» What this task involves
Look below for the line with "The height and". Retype it and every line after it to the end, exactly, but leave out the pictures.

[[ Records provided, beginning ]]

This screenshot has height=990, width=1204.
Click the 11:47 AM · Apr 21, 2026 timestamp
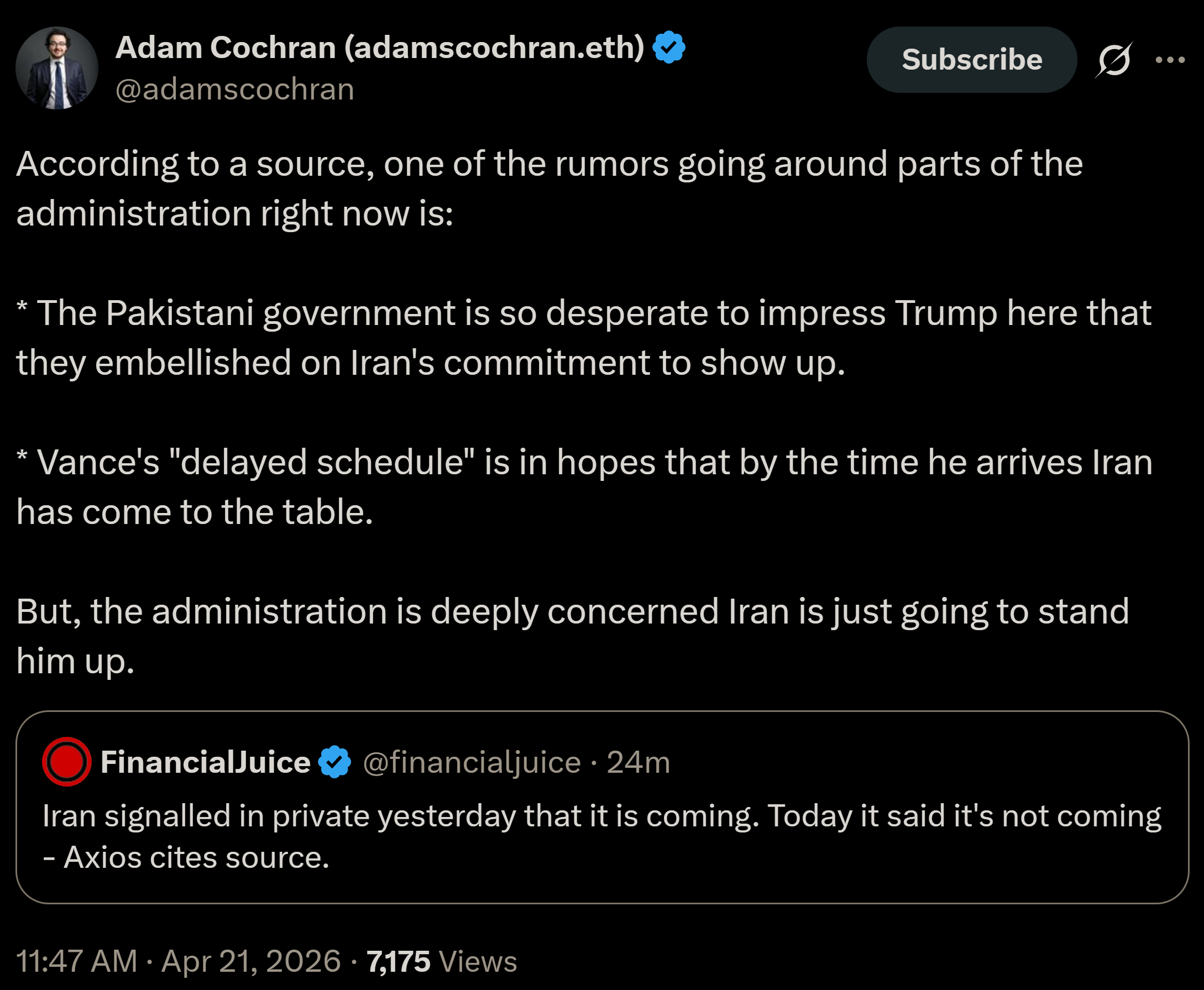pos(179,961)
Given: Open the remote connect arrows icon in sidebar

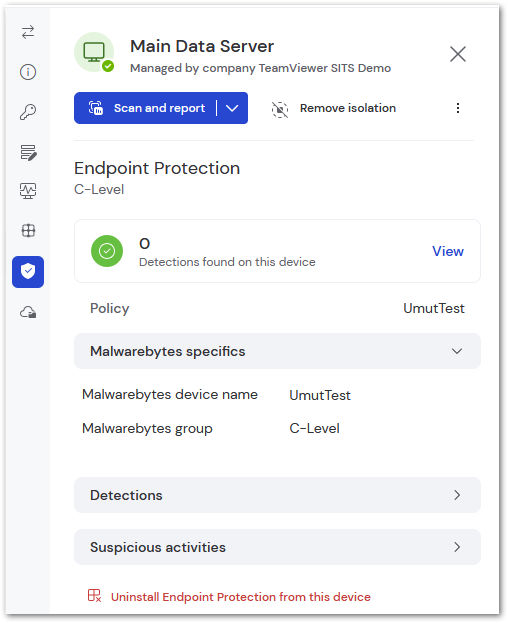Looking at the screenshot, I should click(x=28, y=32).
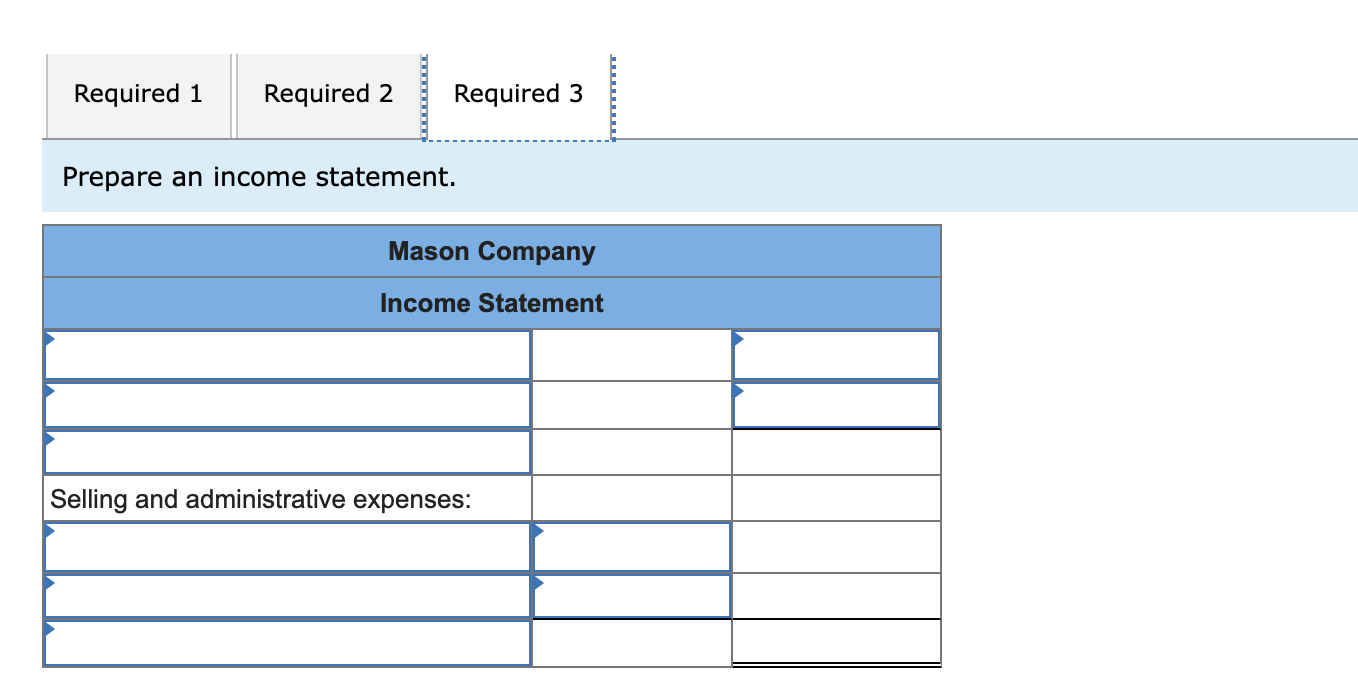Viewport: 1358px width, 686px height.
Task: Open the account selector in the third labeled row
Action: [48, 437]
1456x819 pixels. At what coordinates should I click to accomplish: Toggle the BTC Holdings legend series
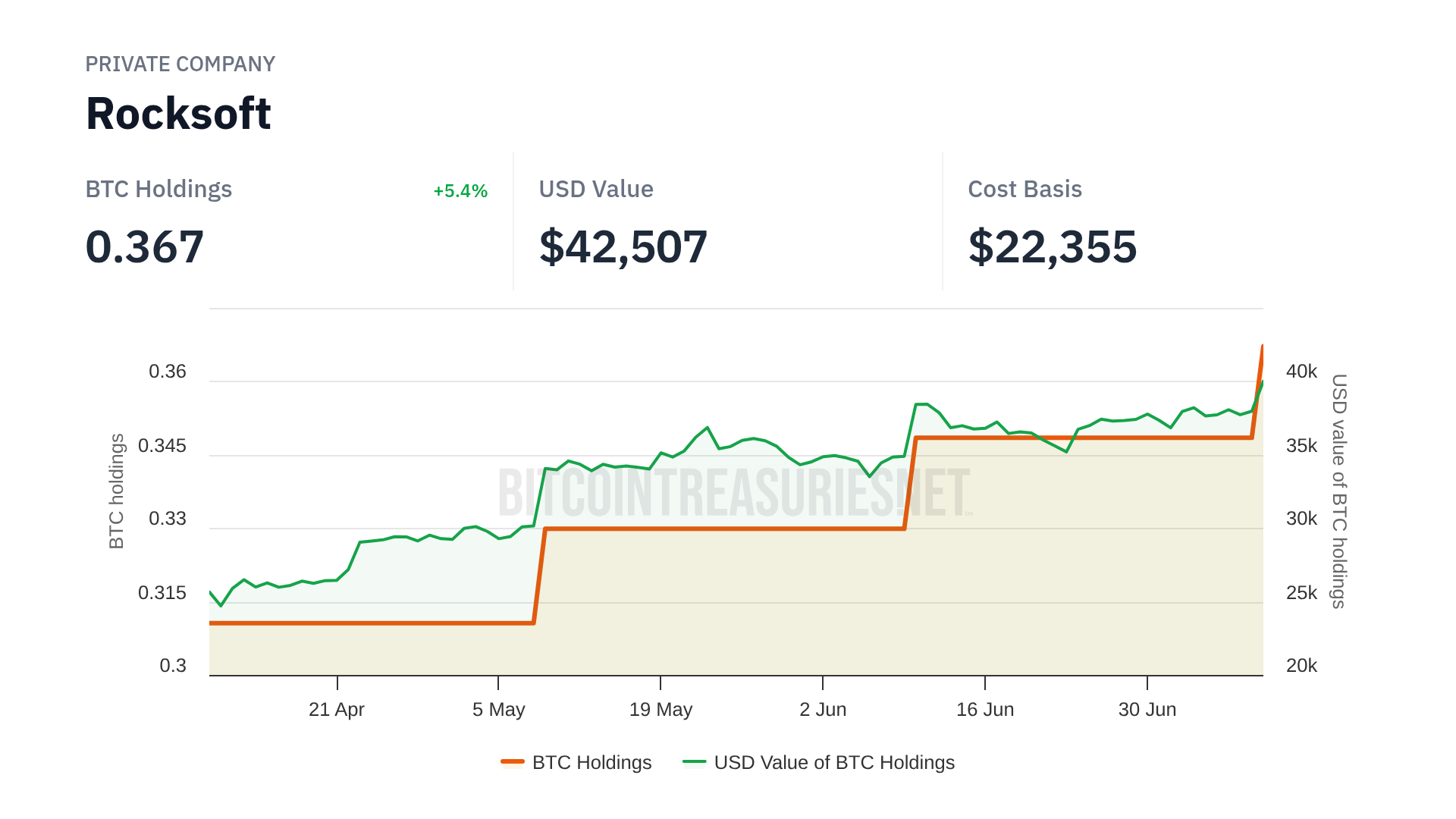click(x=592, y=762)
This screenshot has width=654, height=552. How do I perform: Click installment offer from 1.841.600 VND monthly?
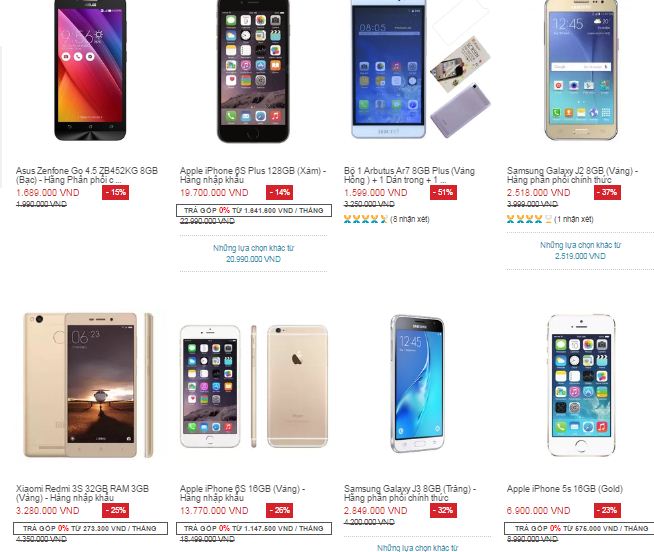click(x=254, y=210)
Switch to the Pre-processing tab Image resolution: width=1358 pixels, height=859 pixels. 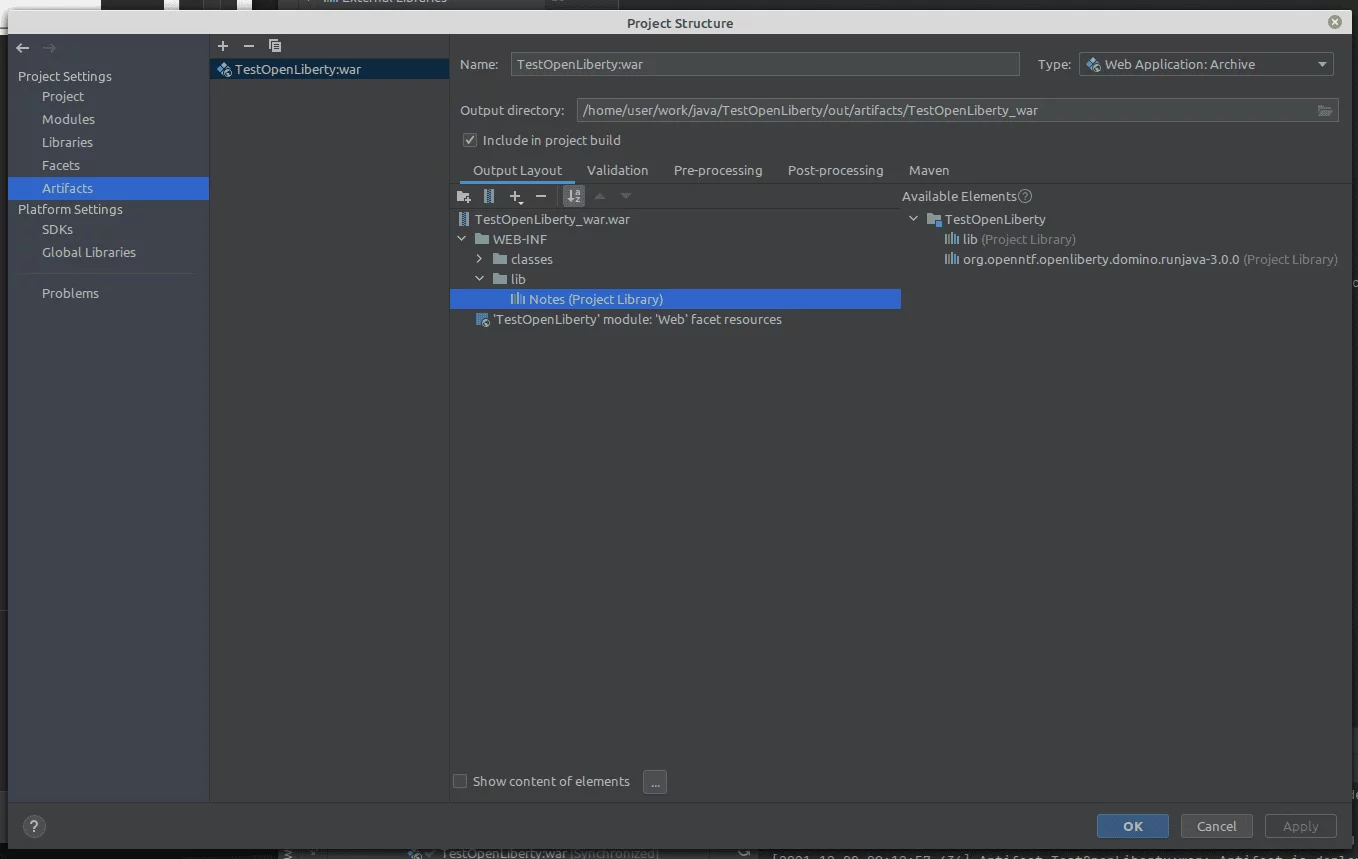pos(717,171)
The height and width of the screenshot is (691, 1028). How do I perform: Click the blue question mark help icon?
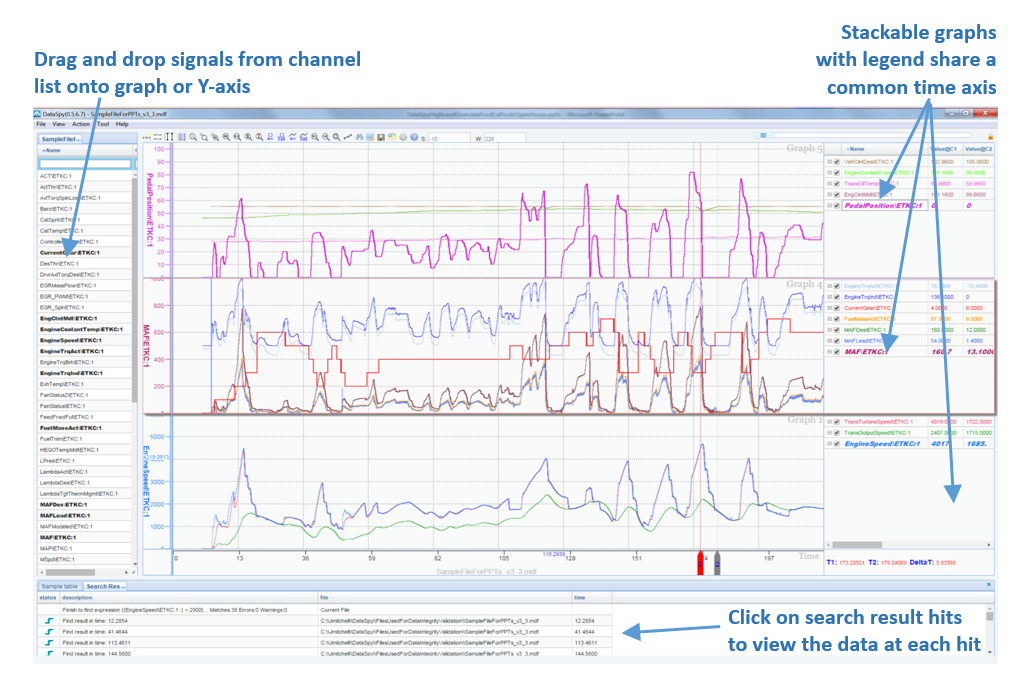[x=414, y=137]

[[ Records provided, end ]]

» Task response
The height and width of the screenshot is (691, 1028). How do I perform: Click the blue question mark help icon?
[x=414, y=137]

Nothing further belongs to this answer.